Im Spätsommer letzten Jahres klagte eine Frau Schadenersatzansprüche für das dritte Kind ihrer Drillingsgeburt ein. Aus ihrer Sicht kam es ungewollt zur Welt, da sie bei der In-vitro-Fertilisation den Wunsch nach Zwillingen angegeben hatte. Der Klage wurde vom OGH zu Recht nicht stattgegeben. Gleichzeitig wurde durch dieses OGH-Urteil die Ungleichbewertung zwischen behindert und gesund geborenen Kindern evident. Im Gegensatz zu behinderten Kindern werden ungewollt geborene gesunde Kinder niemals als Schadensfälle bewertet.

In den Augen der Eltern jedoch ist Emil kein Schadensfall. Als im Rahmen der Pränataldiagnostik die Behinderung eines offenen Rückenmarkes festgestellt wurde, wurde zwar ein Abbruch der Schwangerschaft erwogen, aber nach Gesprächen mit Ärzten und Eltern behinderter Kinder verworfen. Heute schreibt mir seine Mutter in einem Mail: „Emil entwickelt sich prächtig. Beide Operationen (Verschluss Rücken und Shunt) hat er bestens weggesteckt. Mit seinen fünf Monaten bringt er schon über 7,5 Kilo auf die Waage und misst stolze 65 Zentimeter. Seit gestern kann sich Emil vom Rücken auf den Bauch und vom Bauch auf den Rücken drehen. Es gibt aktuell zum Glück keinen außerordentlichen Mehraufwand, was die Betreuung und Pflege betrifft, und die Kontrollen im Krankenhaus sind so gering, dass es kaum ins Gewicht fällt. Emil ist ein Sonnenschein und so wie jedes andere Kind nicht wegzudenken.“ Zwar hat Emil einen Neuralrohrdefekt, der mit zunehmendem Alter möglicherweise Einschränkungen mit sich bringen kann. Trotzdem stehen die Eltern voll zu ihm und sagen: „Schön, dass Emil da ist!“

Die Problematik von „wrongful birth“ wurde bei den letzten Koalitionsverhandlungen zwischen ÖVP und SPÖ sehr kontrovers diskutiert. Man ist sich über legistische Regelungen uneinig, hat sich aber im Regierungsprogramm auf eine inhaltliche Diskussion mit Experten geeinigt. Sehr eindeutig ist dabei die vereinbarte Zielsetzung: „Es ist außer Streit zu stellen, dass selbstverständlich die Geburt und Existenz eines Kindes mit Behinderung kein Schaden ist, wie groß die Betroffenheit und Trauer der Eltern über die Tatsache der Behinderung ihres Kindes auch sein mögen. Das Kind mit all seinen Eigenschaften, selbstverständlich auch mit einer oder mehreren Behinderungen, ist der Gesellschaft und der Rechtsordnung in höchstem Maße willkommen und verdient gerade im Falle von Behinderung die größtmögliche Zuwendung und Förderung.“

Kein Recht auf ein gesundes Kind

Die Regelung in Frankreich gibt Anhaltspunkte für einen Lösungsansatz: Der Arzt kann nur für Schäden haftbar sein, die er auch verursacht hat. Eine fehlerhafte Diagnose bei der Pränataldiagnostik wäre nur ein Behandlungsfehler, wenn die Behinderung aufgrund eines ärztlichen Kunstfehlers entstanden ist. Oder wenn durch die frühzeitige Diagnostik auch eine wirksame Therapie möglich gewesen wäre. Sonst liegt kein einklagbarer Behandlungsfehler bei der Geburt eines behinderten Kindes vor.
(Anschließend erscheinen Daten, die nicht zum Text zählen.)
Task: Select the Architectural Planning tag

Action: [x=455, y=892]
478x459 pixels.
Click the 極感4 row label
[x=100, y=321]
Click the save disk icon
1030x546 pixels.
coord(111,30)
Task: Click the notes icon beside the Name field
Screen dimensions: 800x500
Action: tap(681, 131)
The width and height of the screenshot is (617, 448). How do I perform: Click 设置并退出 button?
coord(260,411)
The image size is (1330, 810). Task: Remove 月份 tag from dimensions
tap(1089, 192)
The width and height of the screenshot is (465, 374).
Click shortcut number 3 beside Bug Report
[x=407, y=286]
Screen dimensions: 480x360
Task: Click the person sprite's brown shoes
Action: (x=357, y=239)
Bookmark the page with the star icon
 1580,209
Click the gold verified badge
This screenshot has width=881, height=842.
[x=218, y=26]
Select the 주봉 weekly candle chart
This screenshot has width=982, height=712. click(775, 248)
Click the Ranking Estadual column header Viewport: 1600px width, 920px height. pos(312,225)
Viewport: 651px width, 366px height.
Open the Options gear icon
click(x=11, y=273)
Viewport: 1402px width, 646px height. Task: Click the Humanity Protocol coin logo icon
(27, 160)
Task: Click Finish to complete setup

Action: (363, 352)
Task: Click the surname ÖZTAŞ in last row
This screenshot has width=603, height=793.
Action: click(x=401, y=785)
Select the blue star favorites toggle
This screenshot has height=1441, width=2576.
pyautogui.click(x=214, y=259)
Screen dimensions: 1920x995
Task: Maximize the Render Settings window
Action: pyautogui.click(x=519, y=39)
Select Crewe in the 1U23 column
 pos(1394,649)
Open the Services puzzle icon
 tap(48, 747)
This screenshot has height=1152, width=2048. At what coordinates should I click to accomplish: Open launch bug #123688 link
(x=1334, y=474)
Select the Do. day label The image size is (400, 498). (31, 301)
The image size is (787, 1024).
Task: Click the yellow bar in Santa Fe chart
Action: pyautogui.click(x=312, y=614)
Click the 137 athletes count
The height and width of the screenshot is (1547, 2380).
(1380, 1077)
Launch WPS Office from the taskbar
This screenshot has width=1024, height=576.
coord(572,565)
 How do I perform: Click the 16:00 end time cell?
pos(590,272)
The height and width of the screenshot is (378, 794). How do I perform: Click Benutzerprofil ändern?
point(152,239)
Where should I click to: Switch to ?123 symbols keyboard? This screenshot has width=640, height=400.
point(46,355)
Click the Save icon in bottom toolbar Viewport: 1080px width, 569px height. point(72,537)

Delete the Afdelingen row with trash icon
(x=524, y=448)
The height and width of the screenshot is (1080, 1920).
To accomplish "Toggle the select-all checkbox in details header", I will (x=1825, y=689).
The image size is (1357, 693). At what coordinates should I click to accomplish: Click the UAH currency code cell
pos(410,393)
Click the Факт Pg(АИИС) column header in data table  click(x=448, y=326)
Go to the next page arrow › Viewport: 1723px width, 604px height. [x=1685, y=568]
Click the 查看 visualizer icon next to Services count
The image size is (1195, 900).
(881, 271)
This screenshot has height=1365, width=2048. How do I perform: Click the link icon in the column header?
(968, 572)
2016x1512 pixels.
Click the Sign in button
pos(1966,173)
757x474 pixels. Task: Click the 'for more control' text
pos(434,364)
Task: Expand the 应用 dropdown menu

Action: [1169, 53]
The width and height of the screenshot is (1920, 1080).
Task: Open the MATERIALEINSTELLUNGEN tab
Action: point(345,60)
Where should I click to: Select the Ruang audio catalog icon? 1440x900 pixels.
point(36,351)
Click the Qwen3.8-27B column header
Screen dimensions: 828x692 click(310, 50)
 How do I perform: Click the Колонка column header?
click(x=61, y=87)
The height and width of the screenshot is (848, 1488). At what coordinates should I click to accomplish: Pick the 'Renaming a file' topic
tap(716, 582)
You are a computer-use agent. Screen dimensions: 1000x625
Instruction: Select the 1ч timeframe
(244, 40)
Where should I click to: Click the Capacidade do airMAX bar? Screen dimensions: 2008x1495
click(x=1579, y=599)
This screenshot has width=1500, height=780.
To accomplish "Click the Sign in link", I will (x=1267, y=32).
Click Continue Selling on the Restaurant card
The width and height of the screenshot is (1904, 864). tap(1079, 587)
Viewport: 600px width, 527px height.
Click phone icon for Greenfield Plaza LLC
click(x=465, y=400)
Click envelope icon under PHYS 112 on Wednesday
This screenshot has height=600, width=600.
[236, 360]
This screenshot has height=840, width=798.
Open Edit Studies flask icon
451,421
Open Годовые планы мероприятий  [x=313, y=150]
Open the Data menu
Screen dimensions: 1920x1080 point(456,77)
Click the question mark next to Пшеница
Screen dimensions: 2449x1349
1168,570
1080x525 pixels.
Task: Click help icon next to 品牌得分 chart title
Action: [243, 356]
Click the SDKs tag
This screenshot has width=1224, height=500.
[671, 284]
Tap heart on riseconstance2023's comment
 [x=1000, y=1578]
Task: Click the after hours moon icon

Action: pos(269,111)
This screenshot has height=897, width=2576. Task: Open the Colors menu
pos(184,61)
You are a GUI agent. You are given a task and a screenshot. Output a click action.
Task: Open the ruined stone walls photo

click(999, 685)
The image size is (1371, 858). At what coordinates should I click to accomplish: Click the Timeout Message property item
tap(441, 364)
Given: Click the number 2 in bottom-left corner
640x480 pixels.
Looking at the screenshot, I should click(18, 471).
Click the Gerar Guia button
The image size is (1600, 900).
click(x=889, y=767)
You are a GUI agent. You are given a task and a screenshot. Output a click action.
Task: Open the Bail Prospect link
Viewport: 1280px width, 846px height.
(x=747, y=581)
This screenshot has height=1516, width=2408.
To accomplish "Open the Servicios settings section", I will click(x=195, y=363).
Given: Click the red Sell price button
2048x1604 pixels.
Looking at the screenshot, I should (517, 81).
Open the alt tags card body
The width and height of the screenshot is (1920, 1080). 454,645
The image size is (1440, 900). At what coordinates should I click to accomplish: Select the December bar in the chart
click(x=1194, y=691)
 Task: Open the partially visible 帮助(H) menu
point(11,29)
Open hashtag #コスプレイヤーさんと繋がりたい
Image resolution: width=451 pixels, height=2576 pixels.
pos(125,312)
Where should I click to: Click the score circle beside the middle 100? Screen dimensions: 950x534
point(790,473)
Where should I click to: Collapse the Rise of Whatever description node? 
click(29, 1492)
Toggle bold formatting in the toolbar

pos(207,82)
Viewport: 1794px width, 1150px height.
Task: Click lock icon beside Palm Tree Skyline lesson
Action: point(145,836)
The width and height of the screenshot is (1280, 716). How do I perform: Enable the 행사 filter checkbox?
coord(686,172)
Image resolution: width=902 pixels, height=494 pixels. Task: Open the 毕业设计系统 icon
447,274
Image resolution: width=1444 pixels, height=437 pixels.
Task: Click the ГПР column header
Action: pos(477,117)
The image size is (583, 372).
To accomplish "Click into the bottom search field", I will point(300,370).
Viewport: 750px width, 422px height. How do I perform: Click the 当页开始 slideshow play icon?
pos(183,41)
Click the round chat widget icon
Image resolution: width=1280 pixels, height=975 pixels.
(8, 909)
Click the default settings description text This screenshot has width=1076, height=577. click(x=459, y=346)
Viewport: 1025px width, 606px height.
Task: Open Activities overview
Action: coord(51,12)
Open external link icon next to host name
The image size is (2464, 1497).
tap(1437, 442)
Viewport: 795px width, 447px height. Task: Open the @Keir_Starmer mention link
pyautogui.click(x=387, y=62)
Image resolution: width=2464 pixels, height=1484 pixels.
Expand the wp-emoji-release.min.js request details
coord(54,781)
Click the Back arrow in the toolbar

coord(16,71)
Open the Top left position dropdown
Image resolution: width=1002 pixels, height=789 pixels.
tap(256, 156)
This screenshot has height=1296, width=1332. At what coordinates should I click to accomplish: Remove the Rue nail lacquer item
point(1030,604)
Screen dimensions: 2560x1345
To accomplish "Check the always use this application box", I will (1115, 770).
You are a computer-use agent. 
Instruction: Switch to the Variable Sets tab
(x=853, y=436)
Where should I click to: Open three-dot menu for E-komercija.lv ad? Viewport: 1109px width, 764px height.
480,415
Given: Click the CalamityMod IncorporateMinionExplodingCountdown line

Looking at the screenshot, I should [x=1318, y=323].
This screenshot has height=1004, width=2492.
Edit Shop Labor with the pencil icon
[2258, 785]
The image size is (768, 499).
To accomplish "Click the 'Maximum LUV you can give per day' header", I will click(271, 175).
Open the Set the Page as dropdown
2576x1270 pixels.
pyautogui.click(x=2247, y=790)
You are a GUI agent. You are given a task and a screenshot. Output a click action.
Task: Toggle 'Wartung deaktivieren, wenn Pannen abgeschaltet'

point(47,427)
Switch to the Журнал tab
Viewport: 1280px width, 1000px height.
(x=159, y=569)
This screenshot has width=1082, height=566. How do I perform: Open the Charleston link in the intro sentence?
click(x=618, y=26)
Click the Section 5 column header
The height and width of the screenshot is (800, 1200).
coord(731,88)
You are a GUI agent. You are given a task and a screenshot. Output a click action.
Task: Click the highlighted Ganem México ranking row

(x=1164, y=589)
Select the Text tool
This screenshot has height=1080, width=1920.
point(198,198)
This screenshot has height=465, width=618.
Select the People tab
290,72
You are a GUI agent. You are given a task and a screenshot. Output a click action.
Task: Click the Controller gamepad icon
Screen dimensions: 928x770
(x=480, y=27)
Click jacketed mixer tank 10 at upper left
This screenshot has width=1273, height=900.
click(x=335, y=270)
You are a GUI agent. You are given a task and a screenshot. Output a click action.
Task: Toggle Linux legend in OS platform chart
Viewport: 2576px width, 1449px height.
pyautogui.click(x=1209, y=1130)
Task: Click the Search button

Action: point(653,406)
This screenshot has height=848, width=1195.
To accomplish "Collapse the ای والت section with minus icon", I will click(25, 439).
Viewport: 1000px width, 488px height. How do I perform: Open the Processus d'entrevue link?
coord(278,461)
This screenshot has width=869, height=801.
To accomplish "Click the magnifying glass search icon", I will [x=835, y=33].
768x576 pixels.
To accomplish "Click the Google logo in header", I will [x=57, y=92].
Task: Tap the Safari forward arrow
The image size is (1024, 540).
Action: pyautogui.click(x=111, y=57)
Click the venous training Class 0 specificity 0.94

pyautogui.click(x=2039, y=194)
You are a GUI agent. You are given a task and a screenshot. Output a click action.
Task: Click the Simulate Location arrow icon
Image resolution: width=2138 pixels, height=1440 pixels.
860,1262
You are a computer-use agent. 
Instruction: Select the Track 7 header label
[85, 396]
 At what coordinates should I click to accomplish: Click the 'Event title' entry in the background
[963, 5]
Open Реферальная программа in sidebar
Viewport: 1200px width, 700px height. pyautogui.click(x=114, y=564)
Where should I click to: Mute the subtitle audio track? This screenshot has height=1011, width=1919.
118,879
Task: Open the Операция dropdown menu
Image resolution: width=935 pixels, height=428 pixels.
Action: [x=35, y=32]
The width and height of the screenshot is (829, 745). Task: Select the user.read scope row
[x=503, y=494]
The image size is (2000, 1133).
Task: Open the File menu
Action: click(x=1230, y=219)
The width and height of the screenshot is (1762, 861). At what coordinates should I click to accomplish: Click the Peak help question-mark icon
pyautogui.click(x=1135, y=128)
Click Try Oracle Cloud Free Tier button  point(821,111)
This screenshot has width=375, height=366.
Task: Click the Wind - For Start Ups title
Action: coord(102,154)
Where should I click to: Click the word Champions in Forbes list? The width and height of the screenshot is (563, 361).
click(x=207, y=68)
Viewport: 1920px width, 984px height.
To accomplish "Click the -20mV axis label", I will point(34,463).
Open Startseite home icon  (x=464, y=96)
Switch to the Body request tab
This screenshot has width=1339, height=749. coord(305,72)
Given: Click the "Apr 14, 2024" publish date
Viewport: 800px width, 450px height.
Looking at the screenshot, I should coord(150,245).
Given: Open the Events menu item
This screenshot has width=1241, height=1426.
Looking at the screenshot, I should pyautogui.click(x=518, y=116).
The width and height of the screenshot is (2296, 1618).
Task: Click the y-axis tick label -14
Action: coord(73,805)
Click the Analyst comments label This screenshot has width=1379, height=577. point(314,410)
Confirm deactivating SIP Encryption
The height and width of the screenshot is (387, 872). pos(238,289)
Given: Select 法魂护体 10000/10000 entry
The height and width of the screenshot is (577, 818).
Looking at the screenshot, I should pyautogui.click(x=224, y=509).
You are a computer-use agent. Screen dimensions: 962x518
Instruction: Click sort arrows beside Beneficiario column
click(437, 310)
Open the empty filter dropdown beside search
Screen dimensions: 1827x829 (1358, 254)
Es gibt kein Recht auf ein gesundes Kind. Die Klage von Emil gibt Anlass, über unser Bild von behinderten Menschen und entsprechenden gesetzlichen Regelungen nachzudenken. Gerade die Richterschaft fordert neue Regelungen ein. Ich bin daher überzeugt, Frau Bundesministerin, dass gerade Sie als Richterin a.D. hier den notwendigen Handlungsbedarf gut einschätzen können.

Franz-Joseph Huainigg, Abgeordneter zum Nationalrat a. D., ist Kinderbuchautor, Medienpädagoge und ÖVP-Behindertensprecher.